The study findings contribute to and support the evidence of poor neurodevelopmental and emotional/behavioral outcomes for children with prenatal exposure to opioids or a history of NAS, Susan Brogly, PhD, MSc, noted in an accompanying editorial. Other studies have shown increased risks for visual impairments including strabismus, reduced visual acuity, and delayed visual maturation.
Dr. Brogly, of Queen’s University, Kingston Health Science Center, Ontario, nonetheless noted that a child’s home environment may modify the impact of prenatal opioid exposure or NAS, as evidence has shown that children with in utero heroin exposure have improved outcomes in healthy home environments.
Although the mechanism for how opioid exposure affects development remains uncertain, she suggested that future research should address “interventions to improve health outcomes in this rapidly growing population of children, regardless of the causal mechanism of impairment.”
Dr. Brogly noted that most of the opioid-using mothers in the study by Azuine et al. were unmarried, non-Hispanic white, and multiparous, and had histories of other substance abuse. She emphasized the need for supportive communities for women at risk of opioid use, who also are more likely to have unstable housing situations and histories of sexual and physical abuse.

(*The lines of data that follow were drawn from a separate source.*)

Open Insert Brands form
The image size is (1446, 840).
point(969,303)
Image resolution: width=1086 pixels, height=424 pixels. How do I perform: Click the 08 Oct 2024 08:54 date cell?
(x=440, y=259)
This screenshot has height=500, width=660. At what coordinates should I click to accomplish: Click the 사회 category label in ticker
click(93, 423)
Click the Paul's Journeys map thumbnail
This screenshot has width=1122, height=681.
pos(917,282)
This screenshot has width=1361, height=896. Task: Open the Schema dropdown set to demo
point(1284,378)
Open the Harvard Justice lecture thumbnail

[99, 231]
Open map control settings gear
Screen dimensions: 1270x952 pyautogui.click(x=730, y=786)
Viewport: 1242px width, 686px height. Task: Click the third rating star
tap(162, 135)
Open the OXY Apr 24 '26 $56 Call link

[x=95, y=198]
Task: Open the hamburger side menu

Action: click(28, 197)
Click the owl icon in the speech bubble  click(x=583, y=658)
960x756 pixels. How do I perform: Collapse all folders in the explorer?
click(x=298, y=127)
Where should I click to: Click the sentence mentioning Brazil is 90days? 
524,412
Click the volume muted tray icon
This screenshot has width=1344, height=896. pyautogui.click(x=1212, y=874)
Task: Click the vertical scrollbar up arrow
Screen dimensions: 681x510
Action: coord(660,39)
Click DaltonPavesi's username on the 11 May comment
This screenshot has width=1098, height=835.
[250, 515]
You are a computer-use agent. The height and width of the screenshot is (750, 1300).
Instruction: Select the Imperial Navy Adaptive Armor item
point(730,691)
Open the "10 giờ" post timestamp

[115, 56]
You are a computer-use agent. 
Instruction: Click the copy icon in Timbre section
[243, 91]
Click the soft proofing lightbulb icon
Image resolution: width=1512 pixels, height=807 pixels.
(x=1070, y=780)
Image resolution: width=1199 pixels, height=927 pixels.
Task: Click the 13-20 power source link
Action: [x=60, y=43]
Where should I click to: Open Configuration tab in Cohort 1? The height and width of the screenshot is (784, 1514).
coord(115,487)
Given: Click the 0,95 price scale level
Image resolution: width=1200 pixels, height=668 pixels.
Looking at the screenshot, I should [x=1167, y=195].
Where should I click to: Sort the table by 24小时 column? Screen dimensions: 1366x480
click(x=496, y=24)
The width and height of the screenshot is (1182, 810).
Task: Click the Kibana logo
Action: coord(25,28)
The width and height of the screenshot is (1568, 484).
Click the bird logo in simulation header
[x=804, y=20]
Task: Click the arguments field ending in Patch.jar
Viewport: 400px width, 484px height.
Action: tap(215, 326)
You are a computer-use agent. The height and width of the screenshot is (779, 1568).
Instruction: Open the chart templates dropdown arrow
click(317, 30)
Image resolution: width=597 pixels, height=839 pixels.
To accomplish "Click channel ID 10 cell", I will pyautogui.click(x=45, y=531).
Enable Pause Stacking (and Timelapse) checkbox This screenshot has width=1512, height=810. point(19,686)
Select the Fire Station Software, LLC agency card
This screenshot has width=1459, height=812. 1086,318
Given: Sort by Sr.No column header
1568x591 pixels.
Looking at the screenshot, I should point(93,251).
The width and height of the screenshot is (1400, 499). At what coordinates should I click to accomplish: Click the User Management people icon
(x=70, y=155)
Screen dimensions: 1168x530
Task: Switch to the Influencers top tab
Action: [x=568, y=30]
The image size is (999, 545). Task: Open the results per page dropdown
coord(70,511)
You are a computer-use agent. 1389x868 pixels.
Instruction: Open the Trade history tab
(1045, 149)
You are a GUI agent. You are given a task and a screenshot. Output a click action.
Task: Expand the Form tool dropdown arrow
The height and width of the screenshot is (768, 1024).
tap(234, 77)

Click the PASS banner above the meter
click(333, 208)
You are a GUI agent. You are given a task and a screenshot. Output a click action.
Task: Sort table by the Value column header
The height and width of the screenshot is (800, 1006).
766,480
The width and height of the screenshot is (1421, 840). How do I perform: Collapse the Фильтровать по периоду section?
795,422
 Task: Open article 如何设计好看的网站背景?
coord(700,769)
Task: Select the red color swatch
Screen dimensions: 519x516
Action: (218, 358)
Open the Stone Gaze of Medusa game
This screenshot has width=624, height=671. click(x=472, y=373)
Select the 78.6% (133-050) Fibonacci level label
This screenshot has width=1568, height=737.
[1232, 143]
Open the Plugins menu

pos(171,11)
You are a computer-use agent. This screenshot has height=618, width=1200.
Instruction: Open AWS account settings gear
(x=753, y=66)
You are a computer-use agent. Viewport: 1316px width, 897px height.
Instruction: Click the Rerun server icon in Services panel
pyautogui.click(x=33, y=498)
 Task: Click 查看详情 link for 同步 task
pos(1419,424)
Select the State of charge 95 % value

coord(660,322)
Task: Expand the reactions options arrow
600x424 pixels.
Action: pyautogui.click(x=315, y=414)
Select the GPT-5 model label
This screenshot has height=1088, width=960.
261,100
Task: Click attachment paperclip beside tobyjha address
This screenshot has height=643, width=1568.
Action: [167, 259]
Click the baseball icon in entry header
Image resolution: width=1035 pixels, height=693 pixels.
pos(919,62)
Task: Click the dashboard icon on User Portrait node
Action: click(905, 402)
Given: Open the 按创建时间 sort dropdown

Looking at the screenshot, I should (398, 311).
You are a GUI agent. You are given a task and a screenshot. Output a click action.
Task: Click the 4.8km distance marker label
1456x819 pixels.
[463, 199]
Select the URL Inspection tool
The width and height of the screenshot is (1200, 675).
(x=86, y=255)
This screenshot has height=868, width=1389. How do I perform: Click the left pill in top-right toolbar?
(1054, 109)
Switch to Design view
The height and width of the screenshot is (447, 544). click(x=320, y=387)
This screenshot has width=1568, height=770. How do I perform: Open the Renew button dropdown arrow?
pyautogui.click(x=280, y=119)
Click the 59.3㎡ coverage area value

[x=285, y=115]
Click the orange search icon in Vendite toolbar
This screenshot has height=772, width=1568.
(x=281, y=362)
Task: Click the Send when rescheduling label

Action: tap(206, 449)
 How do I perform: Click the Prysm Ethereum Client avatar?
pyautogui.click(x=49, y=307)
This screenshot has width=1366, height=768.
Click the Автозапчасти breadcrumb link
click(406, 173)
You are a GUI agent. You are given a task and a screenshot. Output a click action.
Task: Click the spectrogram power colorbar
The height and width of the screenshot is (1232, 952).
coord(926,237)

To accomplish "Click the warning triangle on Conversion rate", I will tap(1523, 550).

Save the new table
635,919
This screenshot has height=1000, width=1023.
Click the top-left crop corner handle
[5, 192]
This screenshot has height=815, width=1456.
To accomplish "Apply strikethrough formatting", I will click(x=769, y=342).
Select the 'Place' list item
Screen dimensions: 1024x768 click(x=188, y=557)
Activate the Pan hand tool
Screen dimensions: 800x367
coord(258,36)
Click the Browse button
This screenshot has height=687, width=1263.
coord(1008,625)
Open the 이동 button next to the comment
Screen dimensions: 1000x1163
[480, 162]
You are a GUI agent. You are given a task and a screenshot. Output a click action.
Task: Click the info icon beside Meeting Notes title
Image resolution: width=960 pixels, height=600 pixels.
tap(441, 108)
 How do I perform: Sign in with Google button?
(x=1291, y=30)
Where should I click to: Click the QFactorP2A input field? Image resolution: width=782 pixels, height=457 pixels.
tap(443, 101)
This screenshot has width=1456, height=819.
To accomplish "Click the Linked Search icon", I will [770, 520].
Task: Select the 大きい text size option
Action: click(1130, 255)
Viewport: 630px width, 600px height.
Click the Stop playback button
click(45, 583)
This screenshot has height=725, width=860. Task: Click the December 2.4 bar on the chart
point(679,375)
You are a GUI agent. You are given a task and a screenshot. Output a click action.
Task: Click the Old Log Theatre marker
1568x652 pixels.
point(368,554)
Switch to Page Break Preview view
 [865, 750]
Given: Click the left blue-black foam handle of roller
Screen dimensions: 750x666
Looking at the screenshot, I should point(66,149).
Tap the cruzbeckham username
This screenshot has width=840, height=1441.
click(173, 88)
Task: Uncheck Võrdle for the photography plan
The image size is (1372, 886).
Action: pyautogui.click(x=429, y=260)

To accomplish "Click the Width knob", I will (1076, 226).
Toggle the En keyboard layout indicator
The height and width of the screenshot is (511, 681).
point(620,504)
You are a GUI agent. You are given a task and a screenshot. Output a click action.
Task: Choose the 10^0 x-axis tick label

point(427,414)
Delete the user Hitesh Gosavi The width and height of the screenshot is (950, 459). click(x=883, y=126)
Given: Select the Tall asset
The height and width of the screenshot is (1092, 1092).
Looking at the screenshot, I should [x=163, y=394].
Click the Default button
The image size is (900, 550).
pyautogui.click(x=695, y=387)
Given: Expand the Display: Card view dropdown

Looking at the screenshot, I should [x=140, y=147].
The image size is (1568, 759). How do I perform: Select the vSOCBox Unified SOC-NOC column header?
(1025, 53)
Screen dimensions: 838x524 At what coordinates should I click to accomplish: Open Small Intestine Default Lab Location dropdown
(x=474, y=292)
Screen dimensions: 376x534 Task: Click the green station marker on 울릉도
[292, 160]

“The risks of poor pregnancy and child outcomes in cases of maternal opioid exposure are not because of prenatal opioid exposure alone; ongoing difficult social and environmental circumstances have an important role,” and future interventions should address these circumstances to improve long-term health of high-risk women and their children, she emphasized.
The Boston Birth Cohort study is supported in part by grants from the National Institutes of Health and the U.S. Department of Health and Human Services. None of the authors had financial conflicts to disclose.
Dr. Brogly disclosed grants from the Eunice Kennedy Shriver National Institute of Child Health and Human Development outside the submitted work.